La Corte rigetta il ricorso principale ed i ricorsi incidentali; condanna NOME COGNOME al pagamento delle spese di lite in favore della RAGIONE_SOCIALE, liquidate in € 20.000,00, oltre ad € 200,00 per esborsi, alle spese forfetarie nella misura del 15% sui compensi ed agli accessori di legge; condanna NOME COGNOME al rimborso delle spese di lite in favore di NOME COGNOME, che liquida in € 7.000,00, oltre ad € 200,00 per esborsi, alle spese forfetarie nella misura del 15% sui compensi ed agli accessori di legge; condanna NOME COGNOME al rimborso delle spese di lite in favore di NOME COGNOME, che liquida in € 7.000,00, oltre ad € 200,00 per esborsi, alle spese forfetarie nella misura del 15% sui compensi ed agli accessori di legge.

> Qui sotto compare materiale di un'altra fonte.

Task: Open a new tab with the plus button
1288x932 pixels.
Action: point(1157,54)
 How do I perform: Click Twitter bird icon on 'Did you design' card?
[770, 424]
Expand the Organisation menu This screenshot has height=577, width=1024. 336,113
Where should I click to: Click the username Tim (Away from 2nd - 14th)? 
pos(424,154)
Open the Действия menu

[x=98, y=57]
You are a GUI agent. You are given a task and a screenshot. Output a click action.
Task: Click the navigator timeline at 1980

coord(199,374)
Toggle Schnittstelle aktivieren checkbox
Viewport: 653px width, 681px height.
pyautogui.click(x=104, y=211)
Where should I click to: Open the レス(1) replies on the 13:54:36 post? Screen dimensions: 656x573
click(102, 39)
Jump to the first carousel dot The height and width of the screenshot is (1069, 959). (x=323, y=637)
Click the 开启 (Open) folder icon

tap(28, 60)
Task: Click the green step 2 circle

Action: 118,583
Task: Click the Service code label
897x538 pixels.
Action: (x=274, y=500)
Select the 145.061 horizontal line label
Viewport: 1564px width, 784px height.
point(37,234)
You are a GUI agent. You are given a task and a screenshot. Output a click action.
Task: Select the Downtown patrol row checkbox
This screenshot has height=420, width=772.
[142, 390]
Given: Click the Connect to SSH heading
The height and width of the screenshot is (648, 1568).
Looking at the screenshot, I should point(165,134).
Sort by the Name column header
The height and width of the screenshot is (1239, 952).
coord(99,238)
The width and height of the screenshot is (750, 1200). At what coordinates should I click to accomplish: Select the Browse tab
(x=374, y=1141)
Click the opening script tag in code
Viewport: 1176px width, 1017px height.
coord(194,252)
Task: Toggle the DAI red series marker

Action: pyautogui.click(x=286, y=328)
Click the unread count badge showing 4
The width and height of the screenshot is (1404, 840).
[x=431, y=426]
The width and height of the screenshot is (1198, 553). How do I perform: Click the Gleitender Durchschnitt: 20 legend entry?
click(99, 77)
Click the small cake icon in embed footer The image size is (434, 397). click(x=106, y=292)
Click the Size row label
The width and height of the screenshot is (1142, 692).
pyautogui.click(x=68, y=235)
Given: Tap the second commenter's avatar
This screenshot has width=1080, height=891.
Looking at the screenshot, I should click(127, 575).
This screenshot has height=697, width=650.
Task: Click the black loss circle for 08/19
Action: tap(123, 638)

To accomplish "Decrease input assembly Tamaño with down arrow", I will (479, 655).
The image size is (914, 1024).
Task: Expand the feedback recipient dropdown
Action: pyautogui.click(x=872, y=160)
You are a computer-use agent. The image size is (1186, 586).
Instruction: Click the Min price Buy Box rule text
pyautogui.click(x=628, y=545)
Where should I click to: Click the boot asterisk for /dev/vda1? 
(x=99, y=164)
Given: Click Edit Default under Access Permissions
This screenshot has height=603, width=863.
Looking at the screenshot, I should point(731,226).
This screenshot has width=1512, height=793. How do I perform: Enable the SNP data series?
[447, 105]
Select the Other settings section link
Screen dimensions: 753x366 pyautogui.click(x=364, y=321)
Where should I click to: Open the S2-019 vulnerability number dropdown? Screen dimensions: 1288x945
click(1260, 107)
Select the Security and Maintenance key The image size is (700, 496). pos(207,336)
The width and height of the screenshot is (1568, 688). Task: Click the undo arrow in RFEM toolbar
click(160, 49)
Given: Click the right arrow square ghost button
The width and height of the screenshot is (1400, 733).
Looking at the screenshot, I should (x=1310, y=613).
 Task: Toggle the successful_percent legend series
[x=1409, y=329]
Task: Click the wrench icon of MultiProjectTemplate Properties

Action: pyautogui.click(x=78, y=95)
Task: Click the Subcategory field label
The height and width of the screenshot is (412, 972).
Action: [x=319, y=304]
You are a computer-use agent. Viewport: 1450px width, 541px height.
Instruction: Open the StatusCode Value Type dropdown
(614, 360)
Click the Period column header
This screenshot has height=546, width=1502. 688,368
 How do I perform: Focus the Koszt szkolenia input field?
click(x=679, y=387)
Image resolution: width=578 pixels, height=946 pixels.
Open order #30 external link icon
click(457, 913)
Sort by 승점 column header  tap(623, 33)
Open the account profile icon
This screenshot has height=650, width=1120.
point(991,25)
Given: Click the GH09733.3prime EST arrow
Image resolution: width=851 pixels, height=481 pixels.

Dichiara che sussistono presupposti per l’applicazione dell’art. 13, comma 1quater , d.P.R. 30 maggio 2002 n. 115, nel testo introdotto dall’art. 1, comma 17, l. 24 dicembre 2012 n. 228, per il versamento, da parte del ricorrente principale e dei ricorrenti incidentali, di un ulteriore importo a titolo di contributo unificato
pari a quello richiesto, se dovuto, per la stessa impugnazione, a norma del comma 1bis .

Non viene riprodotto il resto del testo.